1981年、ビル・フリゼール、カーラ・ブレイらが参加したニーノ・ロータのトリビュート・アルバム『アマルコルド – ニーノ・ロータ・メモリアル・アルバム』をプロデュースして、豪華な参加ミュージシャンと、ジャズ、クラシック、ポップスまで多様なスタイルによる演奏で、高い評価を受けました。
以降次々と、
『セロニアス・モンクに捧ぐ/That’s The Way I Feel Now: A Tribute to Thelonious Monk(84年発表)』、
『星空に迷い込んだ男 – クルト・ワイルの世界/Lost in the Stars:The Music of Kurt Weill(85年発表)』、
『眠らないで – 不朽のディズニー名作映画音楽/Stay Awake:Interpretations of Vintage Disney Films(88年発表)』、
『メディテイションズ・オン・ミンガス – ナイトメア/Weird Nightmare:Meditations on Mingus(92年発表)』
と素晴らしい作品をリリースしています。
まとめて書きますが、上記以外にも、主な参加アーティストにドクター・ジョン、ジョン・ゾーン、スティング、エルヴィス・コステロ、フィル・ウッズ、スザンヌ・ヴェガ、チャーリー・ヘイデン、サン・ラ、リンゴ・スター、ニック・ケイヴ、トッド・ラングレン、エルヴィン・ジョーンズ、スティーヴ・レイシーなどがおり、大物からアンダーグラウンドまで幅広く人が集っています。

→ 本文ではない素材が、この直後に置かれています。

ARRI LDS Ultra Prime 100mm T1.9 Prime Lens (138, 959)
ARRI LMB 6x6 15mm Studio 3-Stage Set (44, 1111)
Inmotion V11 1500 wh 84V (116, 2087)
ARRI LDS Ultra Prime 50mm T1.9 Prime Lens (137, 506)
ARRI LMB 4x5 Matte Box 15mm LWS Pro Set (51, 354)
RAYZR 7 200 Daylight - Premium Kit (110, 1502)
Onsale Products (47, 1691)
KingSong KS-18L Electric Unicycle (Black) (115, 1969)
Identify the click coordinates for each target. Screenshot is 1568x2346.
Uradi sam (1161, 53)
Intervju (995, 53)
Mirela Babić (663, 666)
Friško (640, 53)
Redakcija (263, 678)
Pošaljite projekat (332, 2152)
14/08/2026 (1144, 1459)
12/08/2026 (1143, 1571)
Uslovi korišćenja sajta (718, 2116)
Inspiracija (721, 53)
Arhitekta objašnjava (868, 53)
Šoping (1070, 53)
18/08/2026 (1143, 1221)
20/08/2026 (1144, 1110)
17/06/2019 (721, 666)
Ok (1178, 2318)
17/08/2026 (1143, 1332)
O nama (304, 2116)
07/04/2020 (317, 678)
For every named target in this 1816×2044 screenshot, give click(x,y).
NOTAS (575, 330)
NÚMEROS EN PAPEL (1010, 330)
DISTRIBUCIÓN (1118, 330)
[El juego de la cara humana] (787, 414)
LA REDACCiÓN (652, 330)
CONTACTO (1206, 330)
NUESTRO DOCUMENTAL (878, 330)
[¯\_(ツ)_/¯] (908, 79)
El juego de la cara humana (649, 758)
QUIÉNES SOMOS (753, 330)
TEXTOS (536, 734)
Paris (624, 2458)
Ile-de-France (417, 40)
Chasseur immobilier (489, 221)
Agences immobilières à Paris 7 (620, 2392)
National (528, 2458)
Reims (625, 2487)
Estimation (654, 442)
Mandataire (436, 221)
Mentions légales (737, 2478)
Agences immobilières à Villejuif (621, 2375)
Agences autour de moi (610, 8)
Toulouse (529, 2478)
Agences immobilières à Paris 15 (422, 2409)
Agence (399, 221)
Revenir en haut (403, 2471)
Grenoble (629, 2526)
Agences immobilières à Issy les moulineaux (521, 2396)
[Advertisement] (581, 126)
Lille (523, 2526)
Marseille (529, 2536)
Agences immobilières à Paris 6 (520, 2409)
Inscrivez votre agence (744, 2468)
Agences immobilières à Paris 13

これらの製作時期に、NYのTV番組「ナイト・ミュージック」でアドバイザー/音楽プロデューサーとして関わっていて、YouTubeで観れるその内容は、世界中のさまざまなジャンルのミュージシャンが繰り広げる素晴らしいコラボレーションとなっています。ぜひこれは見てほしいと思います。
アンディ・ゴンザレス
DISCOGRAPHY
『Ya Yo Me Cure』 | 『Ritmo,Sonido y Esteilo』 |
Jerry Gonzalez | Conjunto Libre |
『In Concert Live at University of Puerto Rico』 | 『Canciones del Solar de los Aburridos』 |
Eddie Palmieri | Willie Colon & Ruben Blades |
そしてもう1人やはり4月に入って亡くなった偉大なベーシスト、アンディ・ゴンザレス。サルサ、アフロ・キューバン・ジャズの分野では最も偉大なベース奏者でした。エディー・パルミエリ、ジェリー・ゴンザレスらの音楽からトティーコそして多くのキップ・ハンラハン作品まで、ラテンとジャズの両方の分野でグルーブとメロディーともに表現できる稀有な存在でした。彼の演奏もいろんな動画で観る音ができます。探してみてください。
というところで、今月はこの3人の追悼ということで筆をおきます。またみんなが笑顔で再会できる日が来ることを祈って、音楽を楽しみながらこの生活を乗り切っていきましょう。
◎Profile
よしがきやすひろ:関西のジャズ・シーンを中心にドラマーとしての活動を始める。渋さ知らズなどに参加しキャリアをスタートさせた後上京。民族音楽/パーカッションなどなどにも精通し、幅広いプレイ・スタイルで活躍している。菊地成孔やUA、ジョン・ゾーン、ビル・ラズウェルなど数多くのアーティストと共演し、自身のバンドであるVincent Atmicus、Orquesta Nudge!Nudge!をはじめ、ROVOや大友良英ニュー・ジャズ・オーケストラなどでも活動している。ジャンルやスタイル、国籍などを取り払い、ボーダレスに音楽を紹介するレーベル=Glamorousを主宰している。